>>>
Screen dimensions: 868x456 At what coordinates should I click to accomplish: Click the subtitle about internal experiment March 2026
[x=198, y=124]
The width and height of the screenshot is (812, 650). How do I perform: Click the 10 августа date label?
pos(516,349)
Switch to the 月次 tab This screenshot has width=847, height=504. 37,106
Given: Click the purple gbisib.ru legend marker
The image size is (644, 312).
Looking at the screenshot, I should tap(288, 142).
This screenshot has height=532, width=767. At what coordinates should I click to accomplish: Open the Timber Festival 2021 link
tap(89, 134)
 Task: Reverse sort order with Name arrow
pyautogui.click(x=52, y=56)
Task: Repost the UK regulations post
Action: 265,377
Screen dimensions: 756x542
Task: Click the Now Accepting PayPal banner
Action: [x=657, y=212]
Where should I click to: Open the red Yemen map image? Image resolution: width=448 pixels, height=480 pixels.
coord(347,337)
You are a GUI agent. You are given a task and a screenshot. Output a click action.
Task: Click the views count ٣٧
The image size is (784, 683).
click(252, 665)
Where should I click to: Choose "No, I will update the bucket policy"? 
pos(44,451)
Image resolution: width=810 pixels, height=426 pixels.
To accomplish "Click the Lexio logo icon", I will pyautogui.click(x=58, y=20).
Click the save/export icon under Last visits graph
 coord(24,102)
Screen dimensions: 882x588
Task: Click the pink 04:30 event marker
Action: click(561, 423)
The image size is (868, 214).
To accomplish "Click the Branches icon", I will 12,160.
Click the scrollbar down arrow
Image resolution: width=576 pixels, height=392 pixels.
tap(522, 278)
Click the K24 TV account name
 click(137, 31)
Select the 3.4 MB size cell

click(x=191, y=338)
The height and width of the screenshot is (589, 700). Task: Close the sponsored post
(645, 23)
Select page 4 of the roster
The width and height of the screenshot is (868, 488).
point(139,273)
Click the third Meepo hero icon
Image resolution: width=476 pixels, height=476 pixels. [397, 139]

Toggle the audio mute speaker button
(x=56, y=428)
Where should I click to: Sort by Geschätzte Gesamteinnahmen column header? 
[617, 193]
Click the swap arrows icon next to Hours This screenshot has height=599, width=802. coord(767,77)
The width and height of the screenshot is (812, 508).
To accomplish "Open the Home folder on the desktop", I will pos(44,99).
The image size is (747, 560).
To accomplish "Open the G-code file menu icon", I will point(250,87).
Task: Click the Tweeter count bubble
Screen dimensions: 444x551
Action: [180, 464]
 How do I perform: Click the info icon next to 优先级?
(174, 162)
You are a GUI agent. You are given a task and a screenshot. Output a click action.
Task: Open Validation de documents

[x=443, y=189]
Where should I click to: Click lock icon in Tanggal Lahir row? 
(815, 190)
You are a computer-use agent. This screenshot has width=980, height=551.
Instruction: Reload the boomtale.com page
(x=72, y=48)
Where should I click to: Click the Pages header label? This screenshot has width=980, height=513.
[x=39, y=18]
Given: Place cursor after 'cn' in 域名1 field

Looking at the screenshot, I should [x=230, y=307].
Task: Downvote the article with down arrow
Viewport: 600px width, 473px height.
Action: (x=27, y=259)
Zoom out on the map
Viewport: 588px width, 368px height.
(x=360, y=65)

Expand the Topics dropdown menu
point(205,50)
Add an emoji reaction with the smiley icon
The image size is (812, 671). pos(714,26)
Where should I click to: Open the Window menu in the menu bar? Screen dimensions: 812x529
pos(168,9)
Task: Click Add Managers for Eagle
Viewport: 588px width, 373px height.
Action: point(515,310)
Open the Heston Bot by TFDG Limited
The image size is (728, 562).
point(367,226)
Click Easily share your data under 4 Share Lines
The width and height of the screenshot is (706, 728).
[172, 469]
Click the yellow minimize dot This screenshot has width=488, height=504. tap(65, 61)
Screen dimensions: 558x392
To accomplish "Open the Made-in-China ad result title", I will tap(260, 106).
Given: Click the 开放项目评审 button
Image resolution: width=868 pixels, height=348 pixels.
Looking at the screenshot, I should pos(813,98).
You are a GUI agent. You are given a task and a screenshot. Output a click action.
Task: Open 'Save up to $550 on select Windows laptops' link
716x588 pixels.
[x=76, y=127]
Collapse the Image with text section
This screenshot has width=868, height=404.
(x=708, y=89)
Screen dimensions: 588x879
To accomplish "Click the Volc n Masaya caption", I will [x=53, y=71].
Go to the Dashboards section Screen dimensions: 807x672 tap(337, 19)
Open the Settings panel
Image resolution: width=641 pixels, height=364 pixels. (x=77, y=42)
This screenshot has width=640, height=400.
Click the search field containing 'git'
<<<
Your task is to retype the entries verbatim, starting with the line that holds "Add an emoji reaction with the smiley icon" and stopping after the line that holds "Task: Click Add Managers for Eagle".

Add an emoji reaction with the smiley icon
The image size is (812, 671). pos(714,26)
Where should I click to: Open the Window menu in the menu bar? Screen dimensions: 812x529
pos(168,9)
Task: Click Add Managers for Eagle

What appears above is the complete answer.